Constraints on short-range spin-dependent interactions from scalar spin-spin coupling in deuterated molecular hydrogen

TL;DR

This study uses precise measurements of scalar spin-spin interactions in deuterated hydrogen to set new, stringent limits on hypothetical spin-dependent forces mediated by axion-like and axial-vector bosons at atomic scales.

Contribution

It provides the first constraints on pseudoscalar and axial-vector boson couplings from molecular spin interactions, significantly improving previous bounds at atomic distances.

Findings

Constraints on pseudoscalar boson coupling: less than 5×10^{-7} for 5 keV mass.

Constraints on axial-vector boson coupling: less than 2×10^{-19} for ≤1000 eV mass.

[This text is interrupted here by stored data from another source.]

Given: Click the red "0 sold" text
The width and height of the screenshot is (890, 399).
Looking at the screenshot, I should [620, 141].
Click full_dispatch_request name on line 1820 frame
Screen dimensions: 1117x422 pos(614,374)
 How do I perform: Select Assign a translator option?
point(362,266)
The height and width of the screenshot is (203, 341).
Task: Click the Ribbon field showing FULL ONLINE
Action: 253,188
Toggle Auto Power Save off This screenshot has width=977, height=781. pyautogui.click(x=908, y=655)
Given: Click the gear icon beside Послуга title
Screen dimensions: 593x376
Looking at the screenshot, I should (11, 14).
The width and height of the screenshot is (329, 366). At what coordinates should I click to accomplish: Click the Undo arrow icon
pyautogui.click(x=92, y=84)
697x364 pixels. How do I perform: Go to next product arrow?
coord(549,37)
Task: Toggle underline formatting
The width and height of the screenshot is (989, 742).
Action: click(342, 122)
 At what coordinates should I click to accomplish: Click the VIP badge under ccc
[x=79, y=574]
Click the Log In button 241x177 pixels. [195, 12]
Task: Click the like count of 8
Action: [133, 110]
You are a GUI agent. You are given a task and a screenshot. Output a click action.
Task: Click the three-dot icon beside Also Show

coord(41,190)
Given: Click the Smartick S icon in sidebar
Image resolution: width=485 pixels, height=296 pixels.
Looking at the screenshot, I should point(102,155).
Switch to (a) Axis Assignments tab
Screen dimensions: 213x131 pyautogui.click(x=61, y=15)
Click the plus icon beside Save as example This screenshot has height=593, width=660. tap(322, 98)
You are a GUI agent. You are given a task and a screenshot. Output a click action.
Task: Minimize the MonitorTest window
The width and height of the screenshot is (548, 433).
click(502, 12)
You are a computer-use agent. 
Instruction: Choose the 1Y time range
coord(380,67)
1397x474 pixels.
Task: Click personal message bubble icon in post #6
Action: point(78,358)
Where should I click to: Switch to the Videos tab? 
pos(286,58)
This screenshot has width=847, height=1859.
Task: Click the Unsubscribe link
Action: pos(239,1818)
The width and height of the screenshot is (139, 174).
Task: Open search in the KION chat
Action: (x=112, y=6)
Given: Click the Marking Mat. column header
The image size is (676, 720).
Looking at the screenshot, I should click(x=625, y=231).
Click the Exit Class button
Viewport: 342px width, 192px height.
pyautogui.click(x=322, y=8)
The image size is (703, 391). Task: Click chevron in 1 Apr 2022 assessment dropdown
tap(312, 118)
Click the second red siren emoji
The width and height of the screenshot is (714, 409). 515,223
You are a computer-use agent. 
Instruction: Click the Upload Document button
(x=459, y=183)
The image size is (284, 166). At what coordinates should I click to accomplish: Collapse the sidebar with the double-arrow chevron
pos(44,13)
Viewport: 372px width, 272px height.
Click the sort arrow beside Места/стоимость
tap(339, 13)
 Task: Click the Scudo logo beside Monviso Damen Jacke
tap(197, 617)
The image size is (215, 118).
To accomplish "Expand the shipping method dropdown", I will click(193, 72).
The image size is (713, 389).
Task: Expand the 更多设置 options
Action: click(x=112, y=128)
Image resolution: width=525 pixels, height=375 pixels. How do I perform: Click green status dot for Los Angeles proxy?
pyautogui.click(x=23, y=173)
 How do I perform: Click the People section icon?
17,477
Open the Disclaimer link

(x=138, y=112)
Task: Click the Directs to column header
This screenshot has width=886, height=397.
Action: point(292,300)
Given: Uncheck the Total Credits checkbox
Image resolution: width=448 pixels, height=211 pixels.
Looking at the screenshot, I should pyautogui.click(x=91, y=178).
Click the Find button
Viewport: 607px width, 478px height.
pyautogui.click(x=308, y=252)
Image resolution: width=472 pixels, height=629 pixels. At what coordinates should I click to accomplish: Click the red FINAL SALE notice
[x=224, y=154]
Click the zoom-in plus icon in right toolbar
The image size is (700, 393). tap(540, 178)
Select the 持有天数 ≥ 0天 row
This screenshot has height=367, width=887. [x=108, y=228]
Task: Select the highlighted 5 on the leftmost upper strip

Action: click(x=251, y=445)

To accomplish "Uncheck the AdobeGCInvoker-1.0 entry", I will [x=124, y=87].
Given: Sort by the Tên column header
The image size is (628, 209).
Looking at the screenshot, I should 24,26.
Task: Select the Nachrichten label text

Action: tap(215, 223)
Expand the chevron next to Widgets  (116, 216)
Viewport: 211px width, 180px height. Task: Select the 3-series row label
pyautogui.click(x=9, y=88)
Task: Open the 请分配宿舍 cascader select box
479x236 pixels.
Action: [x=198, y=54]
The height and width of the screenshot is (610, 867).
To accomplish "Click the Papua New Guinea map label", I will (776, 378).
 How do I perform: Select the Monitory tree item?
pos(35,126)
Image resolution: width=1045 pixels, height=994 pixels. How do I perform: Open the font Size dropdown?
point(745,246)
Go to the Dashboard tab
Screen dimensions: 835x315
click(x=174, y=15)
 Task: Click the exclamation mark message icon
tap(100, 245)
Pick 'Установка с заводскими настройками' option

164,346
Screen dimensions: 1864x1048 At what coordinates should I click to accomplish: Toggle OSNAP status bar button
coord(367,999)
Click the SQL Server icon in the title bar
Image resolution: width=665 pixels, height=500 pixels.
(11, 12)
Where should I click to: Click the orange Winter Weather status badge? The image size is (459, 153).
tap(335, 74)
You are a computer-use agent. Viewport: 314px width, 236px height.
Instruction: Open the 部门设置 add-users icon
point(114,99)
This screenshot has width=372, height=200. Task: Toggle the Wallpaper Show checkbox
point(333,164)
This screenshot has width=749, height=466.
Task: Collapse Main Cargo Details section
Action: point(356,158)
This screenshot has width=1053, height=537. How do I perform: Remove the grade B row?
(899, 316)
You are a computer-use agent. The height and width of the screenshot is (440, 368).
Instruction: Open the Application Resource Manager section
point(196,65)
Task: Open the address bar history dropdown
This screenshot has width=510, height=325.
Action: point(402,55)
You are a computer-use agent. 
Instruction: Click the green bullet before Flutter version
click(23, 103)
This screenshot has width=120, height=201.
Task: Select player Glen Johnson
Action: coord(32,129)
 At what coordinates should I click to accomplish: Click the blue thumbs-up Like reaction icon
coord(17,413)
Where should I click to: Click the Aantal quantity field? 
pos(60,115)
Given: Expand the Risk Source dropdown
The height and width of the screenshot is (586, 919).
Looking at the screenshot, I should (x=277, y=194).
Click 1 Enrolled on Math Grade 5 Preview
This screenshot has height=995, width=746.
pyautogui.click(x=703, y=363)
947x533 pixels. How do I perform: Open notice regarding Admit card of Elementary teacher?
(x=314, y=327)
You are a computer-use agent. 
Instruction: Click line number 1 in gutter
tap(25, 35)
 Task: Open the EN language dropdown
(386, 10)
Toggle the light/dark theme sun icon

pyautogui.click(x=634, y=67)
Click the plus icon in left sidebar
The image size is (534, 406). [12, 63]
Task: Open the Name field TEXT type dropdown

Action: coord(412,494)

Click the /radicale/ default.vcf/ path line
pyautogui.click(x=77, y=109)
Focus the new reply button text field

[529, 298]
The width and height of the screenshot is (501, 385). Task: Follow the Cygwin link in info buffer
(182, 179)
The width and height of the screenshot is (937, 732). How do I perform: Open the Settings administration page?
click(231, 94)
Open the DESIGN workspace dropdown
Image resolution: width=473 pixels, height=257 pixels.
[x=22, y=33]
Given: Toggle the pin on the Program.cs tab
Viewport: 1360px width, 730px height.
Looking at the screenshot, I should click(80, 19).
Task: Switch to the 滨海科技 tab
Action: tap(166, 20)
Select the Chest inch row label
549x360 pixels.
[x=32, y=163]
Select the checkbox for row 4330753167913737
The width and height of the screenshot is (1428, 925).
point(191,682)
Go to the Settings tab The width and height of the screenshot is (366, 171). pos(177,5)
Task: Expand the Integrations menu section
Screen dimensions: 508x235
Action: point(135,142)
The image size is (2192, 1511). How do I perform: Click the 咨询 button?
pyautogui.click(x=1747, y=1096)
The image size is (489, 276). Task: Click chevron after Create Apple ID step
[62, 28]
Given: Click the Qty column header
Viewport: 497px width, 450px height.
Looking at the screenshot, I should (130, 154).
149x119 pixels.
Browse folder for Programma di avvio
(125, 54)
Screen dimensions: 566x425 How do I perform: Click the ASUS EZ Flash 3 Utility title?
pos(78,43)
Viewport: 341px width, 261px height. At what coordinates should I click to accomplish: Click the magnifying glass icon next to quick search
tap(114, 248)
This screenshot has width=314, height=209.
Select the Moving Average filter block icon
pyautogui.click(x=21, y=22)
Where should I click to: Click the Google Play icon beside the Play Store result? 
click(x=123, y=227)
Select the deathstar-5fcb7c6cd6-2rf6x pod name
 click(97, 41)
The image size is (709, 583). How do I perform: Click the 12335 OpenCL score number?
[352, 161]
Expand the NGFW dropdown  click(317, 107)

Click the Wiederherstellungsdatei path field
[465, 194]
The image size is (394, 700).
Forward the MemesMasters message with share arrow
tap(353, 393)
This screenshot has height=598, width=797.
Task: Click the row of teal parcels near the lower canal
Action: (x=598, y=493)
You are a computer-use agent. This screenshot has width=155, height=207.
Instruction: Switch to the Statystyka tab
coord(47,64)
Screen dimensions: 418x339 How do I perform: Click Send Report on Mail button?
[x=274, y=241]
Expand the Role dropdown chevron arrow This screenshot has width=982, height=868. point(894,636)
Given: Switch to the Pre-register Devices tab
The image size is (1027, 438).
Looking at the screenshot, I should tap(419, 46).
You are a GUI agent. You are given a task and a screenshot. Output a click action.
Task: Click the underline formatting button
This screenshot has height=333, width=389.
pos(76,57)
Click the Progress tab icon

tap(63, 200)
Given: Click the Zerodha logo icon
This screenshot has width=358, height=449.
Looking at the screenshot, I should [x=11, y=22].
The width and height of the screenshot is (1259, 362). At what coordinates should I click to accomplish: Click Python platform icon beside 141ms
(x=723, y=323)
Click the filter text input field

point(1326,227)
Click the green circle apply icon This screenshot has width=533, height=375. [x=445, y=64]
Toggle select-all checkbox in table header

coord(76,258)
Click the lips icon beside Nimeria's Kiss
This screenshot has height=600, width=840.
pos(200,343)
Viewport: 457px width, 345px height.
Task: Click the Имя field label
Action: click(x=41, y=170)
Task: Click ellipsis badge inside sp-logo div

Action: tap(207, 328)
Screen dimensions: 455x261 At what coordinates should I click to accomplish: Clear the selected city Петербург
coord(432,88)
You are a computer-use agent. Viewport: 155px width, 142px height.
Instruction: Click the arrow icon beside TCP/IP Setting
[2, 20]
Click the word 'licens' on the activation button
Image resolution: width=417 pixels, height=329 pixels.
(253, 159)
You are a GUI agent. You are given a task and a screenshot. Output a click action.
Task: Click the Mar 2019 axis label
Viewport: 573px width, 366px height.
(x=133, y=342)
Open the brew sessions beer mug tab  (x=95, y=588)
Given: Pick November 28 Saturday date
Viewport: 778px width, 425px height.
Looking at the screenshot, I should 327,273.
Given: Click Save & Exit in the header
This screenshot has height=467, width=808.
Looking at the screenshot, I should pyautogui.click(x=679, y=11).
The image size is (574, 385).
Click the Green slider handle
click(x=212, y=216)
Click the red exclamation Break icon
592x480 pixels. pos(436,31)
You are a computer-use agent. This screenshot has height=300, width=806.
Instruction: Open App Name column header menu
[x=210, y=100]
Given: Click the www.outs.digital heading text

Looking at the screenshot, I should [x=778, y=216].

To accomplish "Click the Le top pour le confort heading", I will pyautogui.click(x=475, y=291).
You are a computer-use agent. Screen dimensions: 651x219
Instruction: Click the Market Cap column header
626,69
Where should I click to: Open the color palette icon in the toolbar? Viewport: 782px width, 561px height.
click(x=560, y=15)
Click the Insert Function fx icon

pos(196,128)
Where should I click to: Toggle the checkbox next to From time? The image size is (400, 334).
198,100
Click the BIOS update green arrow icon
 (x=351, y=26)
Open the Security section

Improved bounds by factors of 100 to 10^8 over previous experiments.

Abstract

A comparison between existing measurements and calculations of the scalar spin-spin interaction (J-coupling) in deuterated molecular hydrogen (HD) yields stringent constraints on anomalous spin-dependent potentials between nucleons at the atomic scale (${\rm \sim 1 \AA}$). The dimensionless coupling constant $g_P^pg_P^{N}/4\pi$ associated with exchange of pseudoscalar (axion-like) bosons between nucleons is constrained to be less than $5\times 10^{-7}$ for boson masses in the range of $5 {\rm keV}$. This represents improvement by a factor of about 100 over constraints placed by measurements of the dipole-dipole interaction in molecular ${\rm H_2}$. The dimensionless coupling constant $g_A^pg_A^N/4 \pi$ associated with exchange of a heretofore undiscovered axial-vector boson between nucleons is constrained to be $g_A^pg_A^N/4 \pi < 2 \times 10^{-19}$ for bosons of mass $\lesssim 1000 {\rm eV}$, improving constraints at this distance scale by a factor of 100 for proton-proton couplings and more than 8 orders of magnitude for neutron-proton couplings. This limit is also a factor of 100 more stringent than recent constraints obtained for axial-vector couplings between electrons and nucleons obtained from comparison of measurements and calculations of hyperfine structure.